Friday, 16 February 2018

French Indian War campaign end and game report

I have decided to bring my French Indian War to a close. I was going to set up another game, but looking at the campaign map after 7 games the attacking British forces were no closer to taking the French town. The games themselves were 4 French victories and 3 British victories. With winter coming the British decided to call it a day for this season and started to retire back to their bases.

While the campaign has provided a background narrative to the games. It just hasn't been one that has added that extra interest to the games for me. I was thinking about what I would do differently when setting up another campaign. Here are some initial thoughts:

  • I should have had a set number of turns by which time the fortified town needed to be taken.
  • The map had too many options and should have been kept simple with two linear paths, one north and one south of the river. The prize would still be the town, but taking the fort on the south bank would provide additional troops for the British. The choice would have been: taking extra turns to capture the south fort with the opportunity of adding troops, or focus on the taking the town.
  • Both sides would have to commit to dividing their forces north and south of the river at the start of the campaign.
  • Use random event cards to mix up the games. For example, addition Indian allies, units getting bogged down, etc.

Campaign map
Having decided to end the campaign and with the tabletop ready for a game. I though it would be interesting to replay scenario 20, a fighting retreat, from One-Hour Wargames (OHW). I had played out a really enjoyable game using Napoleonic armies a week ago.
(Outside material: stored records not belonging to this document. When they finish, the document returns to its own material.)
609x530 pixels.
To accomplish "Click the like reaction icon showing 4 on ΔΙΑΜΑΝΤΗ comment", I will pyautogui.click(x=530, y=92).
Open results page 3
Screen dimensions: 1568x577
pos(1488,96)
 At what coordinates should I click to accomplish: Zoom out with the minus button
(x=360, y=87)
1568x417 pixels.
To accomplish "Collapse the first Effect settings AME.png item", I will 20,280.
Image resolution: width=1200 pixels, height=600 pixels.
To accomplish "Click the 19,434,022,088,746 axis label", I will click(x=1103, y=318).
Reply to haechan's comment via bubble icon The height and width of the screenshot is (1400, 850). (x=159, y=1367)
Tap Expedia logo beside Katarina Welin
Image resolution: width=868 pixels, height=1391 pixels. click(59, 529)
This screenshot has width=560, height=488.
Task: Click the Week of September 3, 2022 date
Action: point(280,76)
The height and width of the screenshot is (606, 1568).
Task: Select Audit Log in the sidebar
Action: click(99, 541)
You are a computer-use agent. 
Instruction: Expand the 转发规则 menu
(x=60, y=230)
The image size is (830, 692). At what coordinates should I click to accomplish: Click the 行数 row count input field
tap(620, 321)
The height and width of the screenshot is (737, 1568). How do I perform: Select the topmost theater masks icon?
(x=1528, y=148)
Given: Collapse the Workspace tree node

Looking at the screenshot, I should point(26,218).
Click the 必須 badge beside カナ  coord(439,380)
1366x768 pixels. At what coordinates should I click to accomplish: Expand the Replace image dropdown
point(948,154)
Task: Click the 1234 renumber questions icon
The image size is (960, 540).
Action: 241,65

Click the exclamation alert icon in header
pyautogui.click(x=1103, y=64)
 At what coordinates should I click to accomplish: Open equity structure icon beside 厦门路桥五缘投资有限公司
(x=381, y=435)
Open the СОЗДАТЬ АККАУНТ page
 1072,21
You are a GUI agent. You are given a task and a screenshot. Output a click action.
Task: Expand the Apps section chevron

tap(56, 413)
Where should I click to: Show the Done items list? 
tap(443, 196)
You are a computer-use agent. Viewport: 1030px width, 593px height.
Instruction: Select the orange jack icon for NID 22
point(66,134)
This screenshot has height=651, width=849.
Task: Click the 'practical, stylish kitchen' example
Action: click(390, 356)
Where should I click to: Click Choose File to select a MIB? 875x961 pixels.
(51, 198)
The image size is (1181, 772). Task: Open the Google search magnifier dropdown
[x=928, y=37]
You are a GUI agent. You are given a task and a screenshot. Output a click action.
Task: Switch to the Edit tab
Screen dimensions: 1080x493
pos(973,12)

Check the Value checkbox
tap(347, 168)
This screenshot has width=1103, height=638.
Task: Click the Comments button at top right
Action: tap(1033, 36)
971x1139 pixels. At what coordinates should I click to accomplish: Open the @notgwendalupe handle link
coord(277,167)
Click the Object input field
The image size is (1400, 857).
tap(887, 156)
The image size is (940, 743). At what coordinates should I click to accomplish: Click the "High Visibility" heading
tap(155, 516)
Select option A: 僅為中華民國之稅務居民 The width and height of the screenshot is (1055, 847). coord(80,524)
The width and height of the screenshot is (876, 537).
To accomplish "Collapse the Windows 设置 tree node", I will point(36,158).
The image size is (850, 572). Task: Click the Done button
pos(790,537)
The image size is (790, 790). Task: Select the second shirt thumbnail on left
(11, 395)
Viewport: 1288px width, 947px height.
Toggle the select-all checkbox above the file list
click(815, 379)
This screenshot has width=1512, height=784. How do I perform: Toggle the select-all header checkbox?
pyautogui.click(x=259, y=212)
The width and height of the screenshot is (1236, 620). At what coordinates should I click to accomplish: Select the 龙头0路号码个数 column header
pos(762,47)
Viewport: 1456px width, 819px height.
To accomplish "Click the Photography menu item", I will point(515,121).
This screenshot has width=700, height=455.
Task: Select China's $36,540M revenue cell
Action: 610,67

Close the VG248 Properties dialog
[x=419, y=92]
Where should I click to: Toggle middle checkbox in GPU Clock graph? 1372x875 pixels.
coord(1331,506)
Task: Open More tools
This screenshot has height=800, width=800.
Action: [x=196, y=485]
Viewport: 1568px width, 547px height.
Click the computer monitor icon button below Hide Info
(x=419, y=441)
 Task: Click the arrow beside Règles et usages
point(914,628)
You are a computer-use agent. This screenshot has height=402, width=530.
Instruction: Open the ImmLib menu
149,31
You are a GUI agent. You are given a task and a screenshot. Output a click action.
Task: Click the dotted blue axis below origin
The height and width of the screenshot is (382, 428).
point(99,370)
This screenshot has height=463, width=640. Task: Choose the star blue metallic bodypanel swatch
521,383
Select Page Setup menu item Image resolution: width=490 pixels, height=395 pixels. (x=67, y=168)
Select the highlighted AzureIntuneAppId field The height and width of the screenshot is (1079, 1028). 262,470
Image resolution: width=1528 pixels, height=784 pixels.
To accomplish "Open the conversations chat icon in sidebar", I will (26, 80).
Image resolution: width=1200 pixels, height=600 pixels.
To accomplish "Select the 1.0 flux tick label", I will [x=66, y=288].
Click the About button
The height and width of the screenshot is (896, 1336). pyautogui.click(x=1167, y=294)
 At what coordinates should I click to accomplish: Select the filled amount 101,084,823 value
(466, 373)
I decided to play the game with 9 attacking units and 6 defending units. The attacking British lined up 4 columns of 3 units and rolled dice for the each one. The lowest scoring column was removed.

Dicing for the British force. One column would be removed.
Dicing for the French force. One column would be removed.
The defending French lined up 3 columns of 3 units and rolled dice for the each one. The lowest scoring column was removed.

6 defending French units
9 attacking British units
The game lasts 15 turns and the side in control of the hill on the northern baseline wins.

French units retire quickly across the river.
French units retiring on the eastern bridge are taking more time.
Disaster the French artillery get bogged and fail to make it across the bridge before British forces arrive.
The British made short work of the unsupported artillery.
Remaining British forces arrive
The first British units cross at the bridge, but were quickly dealt with. 
More British units push across the western bridge while their artillery began to find their targets. 
French units begin to retire out of artillery range.
British units are slow to follow up the retiring French
Casualties are starting to mount on both sides. The frontiersmen were putting up a very effective defence from the far woods. 
British units finally start to organise an assault on the French second line of defence.
More units join the attack. 
British light infantry move through woods to flank the French defensive line.
French defence finally ends on turn 11.
I should have retired the French earlier as soon as the British artillery fired. Artillery in the rules must remain in place once they shoot. The delay meant they took more punishment from some accurate artillery shooting than necessary.


  1. Peter, I enjoyed your FIW campaign very much. Perhaps plopping the campaign into the historical context would have improved your level of interest? What about recreating the entire conflict and only fighting out the important actions on the gaming table?

    What I suggest is using a FIW boardgame to govern the basis for generating battles on your gaming table and placing the games into a historical context. I tried something similar using Montcalm & Wolfe but managed only a few battles that I translated to the tabletop. It was good fun but I cannot refight battles at quite the rapid rate as you.

    Perhaps a joint venture would be of interest? That is, I could build the historical context at an operational level using a boardgame while I turn over resolving the resulting battles that emerge on map to your table? That might be fun for both of us as I play out the operation aspects of the conflict while you get pulled into the narrative for your table top battles.

    What do you think about this proposal?

    1. Hi Jonathan - Sounds very interesting. You can email me on and I'll then send through my normal email for correspondence. Look forward to hearing from you - Peter

  2. It was a splendid campaign to witness. Very enjoyable.

    1. Thank you. It was an enjoyable campaign which in many ways came to a successful closure.

  3. I can understand the campaign being called. The third 'approach' had the potential to stalemate and I agree that two would give abetter dynamic, also agree with Jonathan's observation that a historical context might help.

  4. Essentially the campaign was won by the defending French. Agree, having more of a historical context would have helped, and probably caused me to consider the objectives a bit more when planning.

  5. The indecisive nature of the British campaign is in keeping with early British operations in the FIW. It is interesting that the early battles went the way of the British and then the further they went the harder it was for them to win. I'm not sure if this was a coincidence, but it played out quite well.
    One of the things that I'm doing with my campaign is keeping unit logs for units that performed well or poorly in various battles. At the moment after two battles the Malachowsky Hussars have earned commendations while the Hadik Hussars have got a lot left to prove.
    Anyway, thanks for this series, I really enjoyed following it.

    1. Thanks. The keeping of logs on units does add a nice dimension to a campaign, and the scale of the FIW does lend itself to keeping unit logs. Some interesting considerations for future campaigns.